Speculation is afoot that the next stage of the credit catastrophe will see banks seeking solace in each other's arms. Not good news for jobs.
DealBook last week quoted Charles Peabody of Portales Partners, a financial analyst with a pedigree from the likes of Merrill Lynch, UBS and "other institutions", as saying Wall St banks will be making "forced marriages" in the coming months.
Portales reportedly thinks that Merrill and Bear Stearns are the most likely to polish their credentials in preparation for the speed dating circuit - Bear's $1bn tie-up with Citic hasn't, it seems, done the business, and Merrill may need to do more than parachute in Laurence Fink.
Peabody lists the likely suitors as JPMorgan Chase, Wachovia and Bank of America.
Meanwhile, Citigroup has the potential to fall apart after its bête noire Meredith Whitney suggested last week that disintegration was the only option left to it. The Telegraph says JPMorgan, HSBC and Morgan Stanley are all eyeing up its bits. And the Financial Times today reports that the candidates for the role of Citi's CEO are being told they'll have the freedom to dismember the group if they feel so inclined.
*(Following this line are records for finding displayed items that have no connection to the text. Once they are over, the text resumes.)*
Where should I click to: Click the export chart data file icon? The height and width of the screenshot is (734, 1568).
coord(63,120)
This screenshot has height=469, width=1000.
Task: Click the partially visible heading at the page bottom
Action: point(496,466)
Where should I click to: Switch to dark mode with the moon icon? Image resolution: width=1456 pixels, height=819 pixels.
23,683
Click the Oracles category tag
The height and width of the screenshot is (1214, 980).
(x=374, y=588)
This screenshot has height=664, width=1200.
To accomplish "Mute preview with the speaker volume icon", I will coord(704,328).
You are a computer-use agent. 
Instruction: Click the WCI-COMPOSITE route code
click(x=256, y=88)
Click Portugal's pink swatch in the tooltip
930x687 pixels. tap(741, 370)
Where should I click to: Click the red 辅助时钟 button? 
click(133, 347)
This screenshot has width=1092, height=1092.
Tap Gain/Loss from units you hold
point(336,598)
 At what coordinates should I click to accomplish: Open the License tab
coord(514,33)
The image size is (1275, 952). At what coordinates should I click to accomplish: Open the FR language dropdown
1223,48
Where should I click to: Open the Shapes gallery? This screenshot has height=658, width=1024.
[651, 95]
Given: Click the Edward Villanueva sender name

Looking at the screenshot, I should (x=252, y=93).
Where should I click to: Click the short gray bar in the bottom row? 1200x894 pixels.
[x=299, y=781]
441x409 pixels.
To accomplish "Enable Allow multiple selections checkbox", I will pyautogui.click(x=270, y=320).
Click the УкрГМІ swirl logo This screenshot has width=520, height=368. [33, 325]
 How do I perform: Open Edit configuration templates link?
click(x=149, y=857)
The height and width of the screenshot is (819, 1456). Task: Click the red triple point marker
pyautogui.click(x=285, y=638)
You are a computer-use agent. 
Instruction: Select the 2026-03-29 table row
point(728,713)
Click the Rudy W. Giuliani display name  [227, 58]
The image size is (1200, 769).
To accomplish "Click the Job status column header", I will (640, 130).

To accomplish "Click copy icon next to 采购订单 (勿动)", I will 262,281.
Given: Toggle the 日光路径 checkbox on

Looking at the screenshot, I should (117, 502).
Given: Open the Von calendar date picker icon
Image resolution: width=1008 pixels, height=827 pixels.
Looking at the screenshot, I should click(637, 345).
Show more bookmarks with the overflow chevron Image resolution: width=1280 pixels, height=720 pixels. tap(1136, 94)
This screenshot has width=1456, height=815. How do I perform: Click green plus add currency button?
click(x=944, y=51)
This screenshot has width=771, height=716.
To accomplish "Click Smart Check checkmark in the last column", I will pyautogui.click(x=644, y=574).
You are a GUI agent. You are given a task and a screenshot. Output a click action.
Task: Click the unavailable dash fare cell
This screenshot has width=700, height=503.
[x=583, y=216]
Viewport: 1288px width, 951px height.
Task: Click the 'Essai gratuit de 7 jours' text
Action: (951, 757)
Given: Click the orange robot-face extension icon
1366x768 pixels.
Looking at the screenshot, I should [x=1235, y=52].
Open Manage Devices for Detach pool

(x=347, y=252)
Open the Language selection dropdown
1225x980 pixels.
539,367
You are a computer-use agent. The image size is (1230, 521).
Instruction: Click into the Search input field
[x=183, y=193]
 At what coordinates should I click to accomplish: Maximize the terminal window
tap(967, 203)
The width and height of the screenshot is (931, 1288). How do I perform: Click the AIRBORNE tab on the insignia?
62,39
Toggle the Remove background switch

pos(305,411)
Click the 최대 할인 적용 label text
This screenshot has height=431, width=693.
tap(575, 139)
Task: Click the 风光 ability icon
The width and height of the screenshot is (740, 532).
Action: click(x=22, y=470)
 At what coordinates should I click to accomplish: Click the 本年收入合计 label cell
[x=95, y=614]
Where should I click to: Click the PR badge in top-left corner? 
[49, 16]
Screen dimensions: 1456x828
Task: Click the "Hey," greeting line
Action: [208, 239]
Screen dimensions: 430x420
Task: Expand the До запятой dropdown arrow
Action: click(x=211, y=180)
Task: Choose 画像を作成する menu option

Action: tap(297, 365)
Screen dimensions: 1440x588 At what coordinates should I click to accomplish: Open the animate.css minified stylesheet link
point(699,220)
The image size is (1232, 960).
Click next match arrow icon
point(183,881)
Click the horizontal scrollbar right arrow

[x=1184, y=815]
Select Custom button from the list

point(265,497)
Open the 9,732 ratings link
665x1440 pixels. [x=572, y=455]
None of this sounds like particularly great news for the bankers involved, particularly those at JPMorgan who seem to be primed to jump into bed with anyone going. The last round of big bank mergers back in 2000 saw merged entities like Credit Suisse and JPMorgan Chase lay off around 10% of their staff.
Not everyone's convinced that bank mergers are on the cards though. "The only time you're going to see someone selling in an environment like this is in an extremis situation," says Brad Hintz at Sanford Bernstein. "I don't see that yet."